1988 年、1994 年に文化庁芸術祭賞、1998 年に文化庁芸術祭賞大賞を受賞。2010 年には松尾芸能賞 優秀賞を受賞。 江戸時代に花開いた日本伝統奇術「手妻(てづま)」の数少ない継承者 藤山新太郎のブログ。

大谷選手の危機

大谷選手の危機

 

 ついに大谷選手に危惧していたことが起こりました。23日にメッツ戦で、44号ホームランを打った大谷選手が、この日も二刀流で、二回にピッチャーをしていたのですが、急に腕の痛みを感じそのまま降板してしまいました。

 さて、そうなってからはアメリカの野球界も大慌てです。でも、それは当然のことです、連日マウンドに立たせて、なおかつ二刀流を売り物にしているエンジェルスのやり方では、いつか大谷選手は選手の寿命を早めてしまう結果になります。

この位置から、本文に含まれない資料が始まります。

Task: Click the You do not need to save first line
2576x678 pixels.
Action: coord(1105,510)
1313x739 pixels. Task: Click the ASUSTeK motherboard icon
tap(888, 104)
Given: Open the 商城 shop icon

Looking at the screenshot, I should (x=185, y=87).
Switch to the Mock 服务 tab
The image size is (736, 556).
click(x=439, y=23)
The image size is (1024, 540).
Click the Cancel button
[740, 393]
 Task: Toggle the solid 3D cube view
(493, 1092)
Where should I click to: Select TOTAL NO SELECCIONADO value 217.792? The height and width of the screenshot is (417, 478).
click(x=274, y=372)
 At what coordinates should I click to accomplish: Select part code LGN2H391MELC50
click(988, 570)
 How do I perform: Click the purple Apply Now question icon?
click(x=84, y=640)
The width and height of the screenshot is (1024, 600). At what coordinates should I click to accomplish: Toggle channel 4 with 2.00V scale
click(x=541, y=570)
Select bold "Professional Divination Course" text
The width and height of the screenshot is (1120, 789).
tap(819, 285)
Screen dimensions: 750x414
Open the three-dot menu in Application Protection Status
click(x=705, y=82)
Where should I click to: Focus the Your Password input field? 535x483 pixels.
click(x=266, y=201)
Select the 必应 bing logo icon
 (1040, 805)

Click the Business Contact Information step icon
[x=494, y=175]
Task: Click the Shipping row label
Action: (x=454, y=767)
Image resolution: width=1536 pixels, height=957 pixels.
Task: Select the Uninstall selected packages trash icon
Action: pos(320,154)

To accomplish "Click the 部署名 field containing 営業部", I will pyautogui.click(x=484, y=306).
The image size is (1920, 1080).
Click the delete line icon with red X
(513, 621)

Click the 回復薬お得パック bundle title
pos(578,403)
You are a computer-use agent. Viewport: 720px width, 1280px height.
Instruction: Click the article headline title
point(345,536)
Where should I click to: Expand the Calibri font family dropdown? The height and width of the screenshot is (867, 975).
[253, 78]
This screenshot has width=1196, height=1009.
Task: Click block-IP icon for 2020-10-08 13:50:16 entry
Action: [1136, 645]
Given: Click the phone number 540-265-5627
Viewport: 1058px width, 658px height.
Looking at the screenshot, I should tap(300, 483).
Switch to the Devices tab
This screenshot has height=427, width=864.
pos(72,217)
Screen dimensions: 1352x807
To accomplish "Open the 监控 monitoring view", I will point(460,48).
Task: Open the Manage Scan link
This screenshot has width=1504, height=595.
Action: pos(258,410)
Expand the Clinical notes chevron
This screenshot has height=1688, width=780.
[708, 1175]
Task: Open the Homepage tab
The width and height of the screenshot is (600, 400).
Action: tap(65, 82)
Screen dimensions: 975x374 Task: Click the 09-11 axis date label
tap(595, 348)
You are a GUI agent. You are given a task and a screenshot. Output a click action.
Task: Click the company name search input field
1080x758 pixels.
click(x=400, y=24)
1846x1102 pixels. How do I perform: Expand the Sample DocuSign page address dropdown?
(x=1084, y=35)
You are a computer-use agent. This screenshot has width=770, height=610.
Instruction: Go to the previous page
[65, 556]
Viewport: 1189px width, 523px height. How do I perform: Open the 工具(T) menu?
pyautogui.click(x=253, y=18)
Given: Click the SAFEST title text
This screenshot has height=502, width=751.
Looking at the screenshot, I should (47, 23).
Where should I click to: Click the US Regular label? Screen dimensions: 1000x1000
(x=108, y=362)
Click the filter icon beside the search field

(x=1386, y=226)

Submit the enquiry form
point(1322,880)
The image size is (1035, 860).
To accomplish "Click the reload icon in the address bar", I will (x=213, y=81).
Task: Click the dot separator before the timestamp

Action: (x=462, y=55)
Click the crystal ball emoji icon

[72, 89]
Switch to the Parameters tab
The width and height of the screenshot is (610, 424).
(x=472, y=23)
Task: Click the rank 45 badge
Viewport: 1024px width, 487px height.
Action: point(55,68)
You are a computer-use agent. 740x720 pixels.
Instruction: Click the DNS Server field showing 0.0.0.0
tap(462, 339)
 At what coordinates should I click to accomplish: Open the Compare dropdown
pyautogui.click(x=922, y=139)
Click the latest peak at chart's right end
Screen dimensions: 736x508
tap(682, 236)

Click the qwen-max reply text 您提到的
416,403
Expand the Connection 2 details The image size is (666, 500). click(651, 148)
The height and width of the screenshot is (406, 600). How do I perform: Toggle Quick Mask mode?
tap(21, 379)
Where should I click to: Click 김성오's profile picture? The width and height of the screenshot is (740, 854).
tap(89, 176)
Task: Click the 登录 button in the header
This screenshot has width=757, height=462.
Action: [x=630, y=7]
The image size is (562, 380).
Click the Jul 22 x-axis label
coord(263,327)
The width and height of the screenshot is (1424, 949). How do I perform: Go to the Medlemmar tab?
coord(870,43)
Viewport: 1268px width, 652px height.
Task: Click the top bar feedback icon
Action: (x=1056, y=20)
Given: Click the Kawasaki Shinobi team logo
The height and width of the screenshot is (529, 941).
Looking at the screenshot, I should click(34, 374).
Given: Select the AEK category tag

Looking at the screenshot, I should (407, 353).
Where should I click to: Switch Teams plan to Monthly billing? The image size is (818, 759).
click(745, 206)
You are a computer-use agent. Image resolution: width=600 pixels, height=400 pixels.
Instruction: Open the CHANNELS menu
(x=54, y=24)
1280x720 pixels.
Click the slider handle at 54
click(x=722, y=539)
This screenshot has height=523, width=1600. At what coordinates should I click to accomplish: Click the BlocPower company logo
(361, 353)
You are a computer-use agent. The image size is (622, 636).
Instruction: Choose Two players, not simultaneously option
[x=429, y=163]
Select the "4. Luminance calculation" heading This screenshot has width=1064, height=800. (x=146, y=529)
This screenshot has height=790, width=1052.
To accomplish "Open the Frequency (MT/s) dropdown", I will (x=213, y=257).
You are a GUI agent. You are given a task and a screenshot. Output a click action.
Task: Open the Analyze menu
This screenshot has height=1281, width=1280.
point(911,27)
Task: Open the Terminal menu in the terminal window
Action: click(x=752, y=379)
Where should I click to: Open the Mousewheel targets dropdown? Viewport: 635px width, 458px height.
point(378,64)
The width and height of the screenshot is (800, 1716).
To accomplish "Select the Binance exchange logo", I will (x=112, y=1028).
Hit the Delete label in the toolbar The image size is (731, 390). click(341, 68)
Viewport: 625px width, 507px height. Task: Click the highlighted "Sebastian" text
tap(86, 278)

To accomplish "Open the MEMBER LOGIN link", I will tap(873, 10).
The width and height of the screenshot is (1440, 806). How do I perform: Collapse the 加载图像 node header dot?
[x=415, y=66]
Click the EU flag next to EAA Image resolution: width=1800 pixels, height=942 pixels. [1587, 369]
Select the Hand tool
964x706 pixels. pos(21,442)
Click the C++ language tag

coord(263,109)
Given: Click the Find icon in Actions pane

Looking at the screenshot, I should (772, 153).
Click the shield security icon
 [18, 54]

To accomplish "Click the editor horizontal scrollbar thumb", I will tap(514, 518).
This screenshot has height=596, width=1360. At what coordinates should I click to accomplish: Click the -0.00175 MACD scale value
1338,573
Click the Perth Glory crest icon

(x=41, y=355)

 大谷選手当人は、頼まれればマウンドに立とうとします。それは野球が好きだから、何としてもマウンドに立ちたいのです。然し、如何に超人とはいえ、やはり大谷選手は人なのです。体を酷使すれば必ずその弊害が出て来ます。無理なことは無理なのです。

 結局のところ、エンジェルスが観客を集めているのは、偏に大谷選手人気です。他に呼びものがなさすぎます。大谷選手が調子がいいから観客が来ているのであって、ひとたび大谷選手に何かあれば、もうお手上げなのです。

 こんな形の野球は危険です。何から何まで大谷頼みの野球では、この先大谷選手が移籍するようなことになった時にどうするのでしょうか。大谷選手も、今のエンジェルスで自分が出なければ観客が湧かないことは分かっているので、無理してでも出なければならないのです。こんな状態で野球を続けていては体がもちません。二刀流の寿命がどんどん縮まってしまいます。

 恐らく、大谷選手の今回の靱帯損傷の問題が出たことで、秋の移籍の契約金は、大幅にダウンする可能性があるでしょう。「やはり二刀流には無理があるんだ」。と、多くの人が気付いたのです。過去に、靱帯損傷で入院をした経験があるわけですから、その悪夢が甦ってきました。如何に大谷選手自身が大丈夫と言っても、やはり不安は残ります。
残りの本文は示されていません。